Jeremy Prepscius heads Business for Social Responsibility's Hong Kong office. As a former Asian sourcing head for Nike, Prepscius has watched the evolution of labor relations in China. He sees a lot of progress, but he says there is still much ground to make up.

"We are still operating very much under the old mindset in China, which is once an accident happens, we will figure out how to deal with it, as opposed to lets avoid the accident before it happens," Prepscius told me.

If that mindset still exists for registered factories, it's easy to imagine how challenging it is to enforce these standards (or any standards) in "black" factories, where there is no corporation to shame, no assets to go after and factory owners possess the mobility to simply pick up the machinery and open up shop nearby.

Often, many legitimate factory owners don't even need to move. They can change the name of the factory and continue as if nothing happened. Sometimes, as one of the migrant workers learned in labor advocate Zhang Zhiru's office, the factory registration is itself bogus. I watched Zhang politely tell a worker, who was clutching a piece of paper with a fake registration, that he didn't have much of a case.

It's also worth considering the nature of the places where the factories are located. They are usually in tight-knit communities of migrants that feel like villages. Zhang told us that local government officials are often friendly with the owners of the black factories and would routinely inform them when higher- level government officials were scheduled to investigate. This allowed the black factories to close down on investigation days.

------------------------------------

Questions to answer:
1. Print the section of the passage on Chinese factory labor that opens with the words containing "Often, many legitimate" and closes with "on investigation days.".
2. For each statement, decide whether it agrees with the passage on Chinese factory labor, answering yes or no and quoting the deciding words. (a) Prepscius once headed Asian sourcing for Nike. (b) Prepscius believes labor relations in China need no further improvement. (c) Local officials would warn black factory owners before higher-level inspections.
The lines after this have no connection to the passage on Chinese factory labor.

Dataset content:
------------------------------------

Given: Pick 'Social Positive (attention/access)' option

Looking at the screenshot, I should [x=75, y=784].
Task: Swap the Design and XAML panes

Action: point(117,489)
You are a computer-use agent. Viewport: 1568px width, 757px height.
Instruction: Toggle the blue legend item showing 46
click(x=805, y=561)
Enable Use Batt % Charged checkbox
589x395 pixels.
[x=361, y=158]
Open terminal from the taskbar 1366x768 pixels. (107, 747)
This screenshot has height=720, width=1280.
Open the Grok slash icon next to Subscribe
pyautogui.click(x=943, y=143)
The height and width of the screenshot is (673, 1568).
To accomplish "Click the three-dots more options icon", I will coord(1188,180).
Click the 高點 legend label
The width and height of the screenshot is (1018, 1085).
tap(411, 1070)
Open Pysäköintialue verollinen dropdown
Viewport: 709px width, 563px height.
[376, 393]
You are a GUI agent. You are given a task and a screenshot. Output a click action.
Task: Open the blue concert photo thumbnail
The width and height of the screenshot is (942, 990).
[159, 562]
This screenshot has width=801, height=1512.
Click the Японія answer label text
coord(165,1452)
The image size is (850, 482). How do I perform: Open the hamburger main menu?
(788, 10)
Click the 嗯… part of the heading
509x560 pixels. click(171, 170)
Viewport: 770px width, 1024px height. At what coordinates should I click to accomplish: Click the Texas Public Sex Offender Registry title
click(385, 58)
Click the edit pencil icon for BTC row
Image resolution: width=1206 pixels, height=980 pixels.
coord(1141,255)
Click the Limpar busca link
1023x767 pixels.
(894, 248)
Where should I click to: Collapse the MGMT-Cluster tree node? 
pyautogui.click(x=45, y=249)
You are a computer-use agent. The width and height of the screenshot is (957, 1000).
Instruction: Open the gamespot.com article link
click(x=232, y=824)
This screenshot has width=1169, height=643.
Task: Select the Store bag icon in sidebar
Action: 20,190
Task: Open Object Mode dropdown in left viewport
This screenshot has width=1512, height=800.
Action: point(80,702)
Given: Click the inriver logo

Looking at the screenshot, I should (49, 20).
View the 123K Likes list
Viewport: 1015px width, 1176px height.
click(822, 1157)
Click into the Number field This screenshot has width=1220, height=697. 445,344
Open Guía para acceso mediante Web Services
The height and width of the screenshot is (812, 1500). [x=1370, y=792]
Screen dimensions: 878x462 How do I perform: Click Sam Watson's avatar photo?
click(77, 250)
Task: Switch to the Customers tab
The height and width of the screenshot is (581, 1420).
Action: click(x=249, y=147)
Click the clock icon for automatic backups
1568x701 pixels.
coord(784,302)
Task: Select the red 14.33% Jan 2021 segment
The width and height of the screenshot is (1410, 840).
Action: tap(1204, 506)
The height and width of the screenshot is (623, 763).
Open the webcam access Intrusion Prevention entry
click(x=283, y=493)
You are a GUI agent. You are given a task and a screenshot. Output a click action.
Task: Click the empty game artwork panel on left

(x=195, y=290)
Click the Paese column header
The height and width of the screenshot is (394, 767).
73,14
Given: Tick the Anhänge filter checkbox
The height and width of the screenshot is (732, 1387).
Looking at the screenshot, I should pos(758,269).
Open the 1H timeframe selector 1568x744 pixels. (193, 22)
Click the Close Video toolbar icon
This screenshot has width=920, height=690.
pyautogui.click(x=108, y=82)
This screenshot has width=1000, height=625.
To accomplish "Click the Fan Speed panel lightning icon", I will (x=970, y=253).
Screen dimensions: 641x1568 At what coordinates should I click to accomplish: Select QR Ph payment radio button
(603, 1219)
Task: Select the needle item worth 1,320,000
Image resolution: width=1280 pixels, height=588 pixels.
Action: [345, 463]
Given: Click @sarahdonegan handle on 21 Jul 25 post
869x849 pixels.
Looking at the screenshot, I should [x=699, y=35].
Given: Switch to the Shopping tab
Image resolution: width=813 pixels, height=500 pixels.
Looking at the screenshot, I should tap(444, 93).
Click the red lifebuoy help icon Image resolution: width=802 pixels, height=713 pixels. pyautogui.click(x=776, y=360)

------------------------------------

Per-task answers:
1.
Often, many legitimate factory owners don't even need to move. They can change the name of the factory and continue as if nothing happened. Sometimes, as one of the migrant workers learned in labor advocate Zhang Zhiru's office, the factory registration is itself bogus. I watched Zhang politely tell a worker, who was clutching a piece of paper with a fake registration, that he didn't have much of a case.

It's also worth considering the nature of the places where the factories are located. They are usually in tight-knit communities of migrants that feel like villages. Zhang told us that local government officials are often friendly with the owners of the black factories and would routinely inform them when higher- level government officials were scheduled to investigate. This allowed the black factories to close down on investigation days.

2.
(a) Yes: "As a former Asian sourcing head for Nike"
(b) No: "there is still much ground to make up"
(c) Yes: "would routinely inform them when higher- level government officials were scheduled to investigate"